A Amnistia Internacional apela a todos os países que cumpram a sua obrigação de proteger as pessoas em risco de graves violações de direitos humanos, terminando com todos os retornos forçados ou deportações para o Afeganistão e garantindo o acesso a procedimentos de asilo justos. Devem também tomar medidas urgentes para assegurar a passagem segura dos afegãos que correm grande perigo de serem visados pelos talibãs, minimizando os requisitos de documentação de viagem e oferecendo vistos humanitários às pessoas em maior risco.

“Neste momento, tentar sair do Afeganistão é como uma pista de obstáculos. Desde que os talibãsassumiram o controlo, tem sido quase impossível obter documentos de viagem, o que leva muitas pessoas a arriscarem-se em viagens irregulares que resultam em tratamento punitivo por parte de outros governos.
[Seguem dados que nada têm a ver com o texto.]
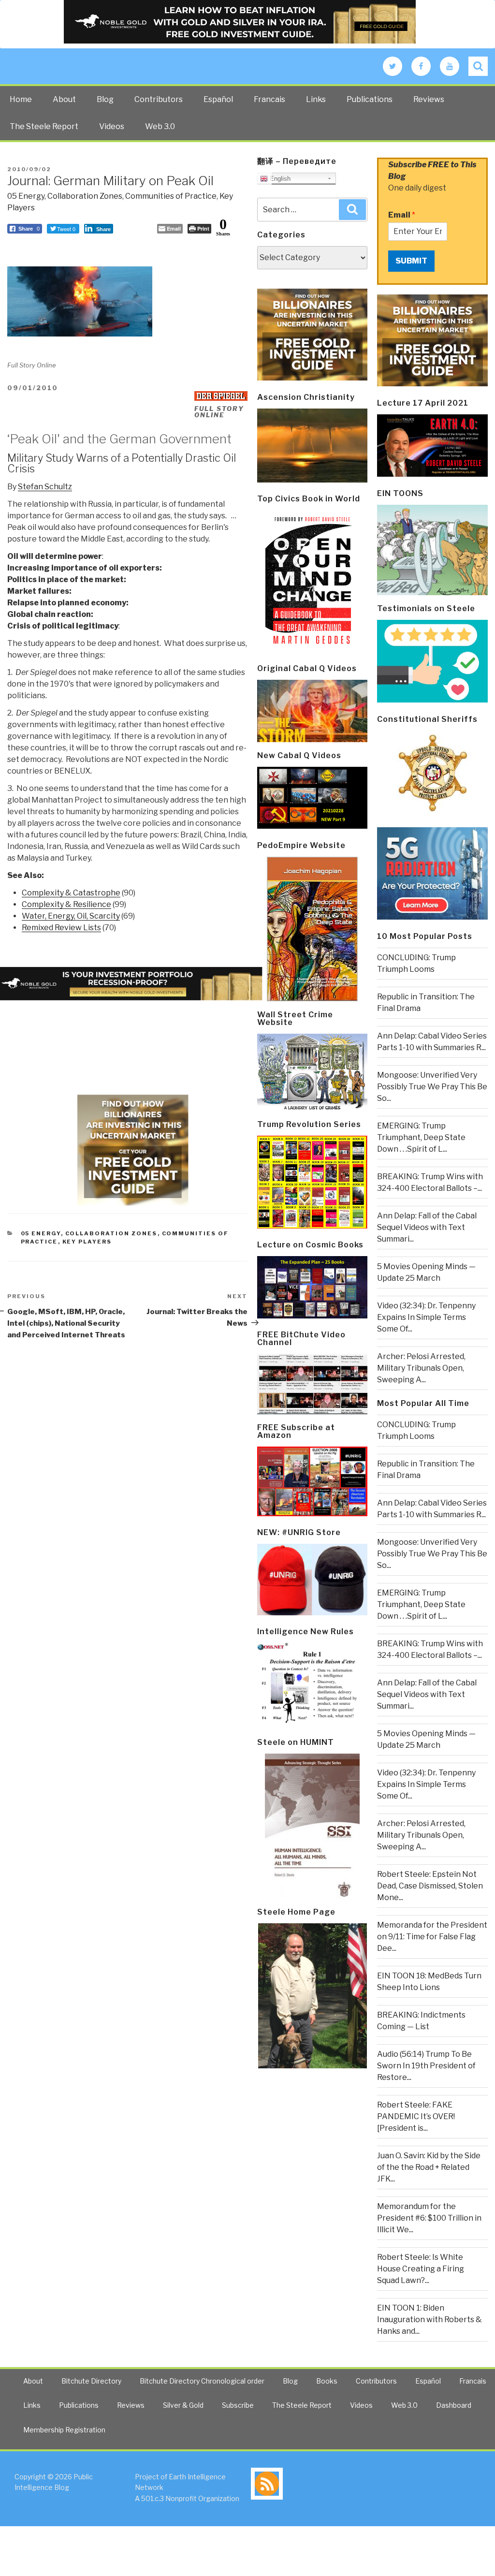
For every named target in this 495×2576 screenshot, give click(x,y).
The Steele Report (44, 126)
Em vez de encontrarem a segurança e proteção por que procuram, os afegãos que fugiram dos talibãs acabam presos em campos improvisados nas zonas fronteiriças, ou detidos enquanto aguardam a deportação para um destino incerto”, referiu Francesca Pizzutelli, Chefe da Equipa de Direitos dos Migrantes  e Refugiados da Amnistia Internacional.
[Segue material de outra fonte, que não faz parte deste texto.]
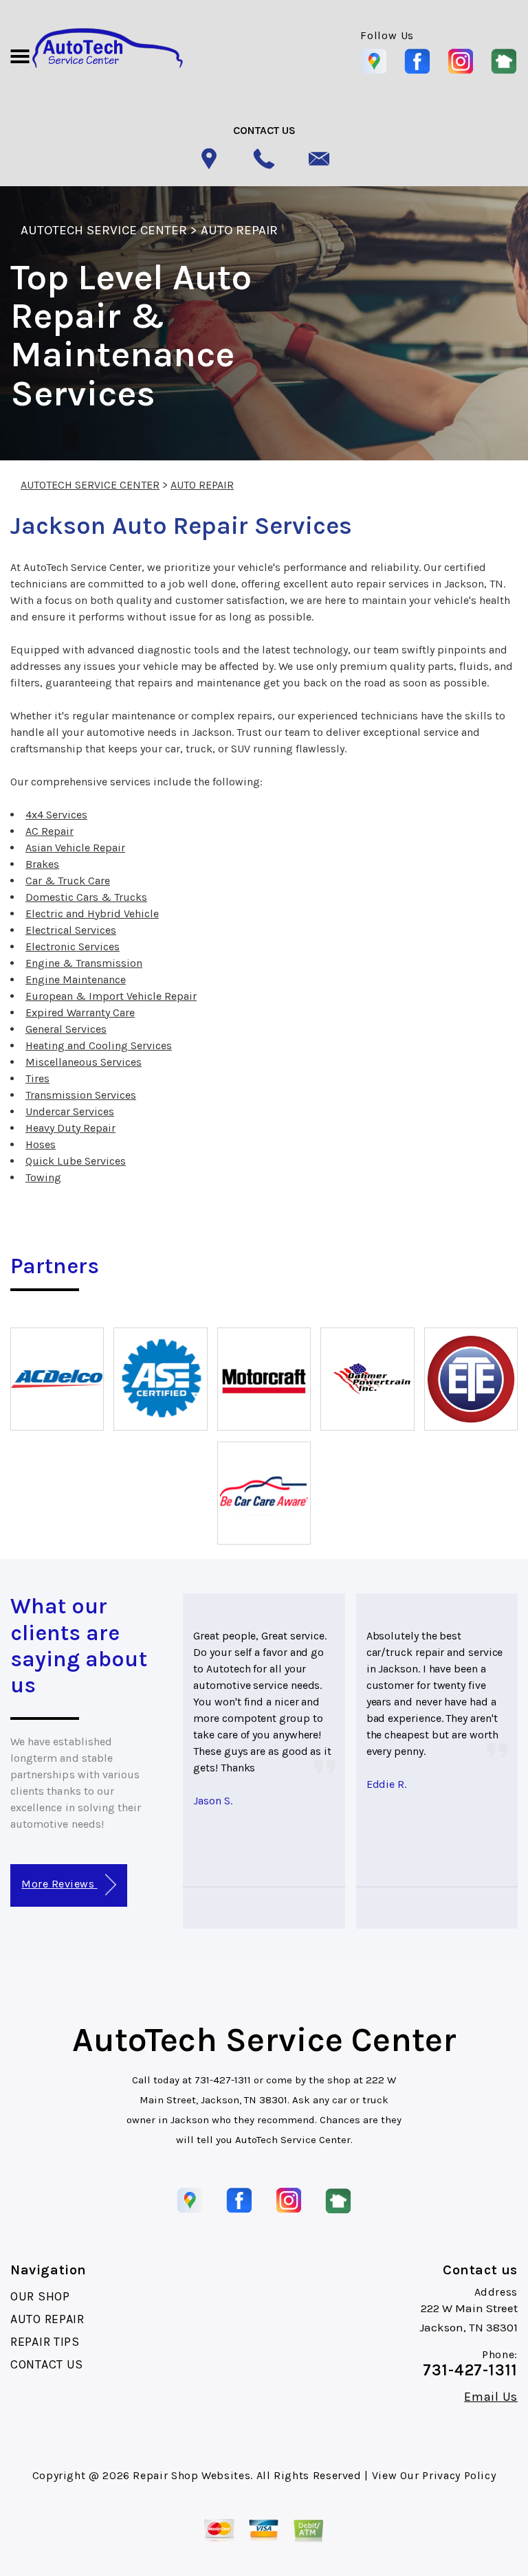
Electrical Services (70, 930)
“Em vez de encontrarem a segurança e proteção por que procuram, os afegãos que fugiram dos talibãs acabam presos em campos improvisados nas zonas fronteiriças, ou detidos enquanto aguardam a deportação para um destino incerto”

Francesca Pizzutelli

“Instamos todos os países a abrirem as fronteiras aos afegãos que procuram refúgio, e a estabelecerem esquemas de reinstalação focados na sua segurança. Os governos devem oferecer proteção internacional aos afegãos recém-chegados e àqueles que já se encontram nos seus territórios, tendo em conta o princípiointernacional de non-refoulement “.

 

Fronteiras fechadas

O briefing da Amnistia Internacional destaca como o Paquistão, Uzbequistão, Irão, Tajiquistão e Turquemenistão fecharam as suas fronteiras aos afegãos que viajavam sem documentos, apesar do riscoiminente de violações de direitos humanos, por parte dos talibãs, àqueles que regressam ao país. Os números da OIM (Organização Internacional para as Migrações) mostram que as autoridades iranianas deportaram 58.279 afegãos indocumentados entre 27 de agosto e 9 de setembro de 2021, enquanto o Uzbequistão revelou, a 20 de agosto, que tinha devolvido 150 pessoas ao Afeganistão, no seguimento de um acordo com os talibãs.

O imperativo internacional de manter as fronteiras abertas para aqueles que procuram refúgio, e o cumprimento do princípio de non-refoulement, não se aplica apenas aos países que partilham uma fronteira terrestre com o Afeganistão. Está também implícito para os países que os afegãos podem alcançar por via aérea ou marítima, ou aos quais chegam após atravessarem outros países. Por outras palavras, ignora qualquer distinção entre chegadas regulares e irregulares.

Ainda assim, países como a Bulgária, Croácia e Grécia continuaram a recorrer a estratégias que pretendem o recuo dos afegãos. A Polónia chegou mesmo a introduzir novas restrições que impossibilitarão as pessoas que atravessem irregularmente a fronteira de pedir asilo no país.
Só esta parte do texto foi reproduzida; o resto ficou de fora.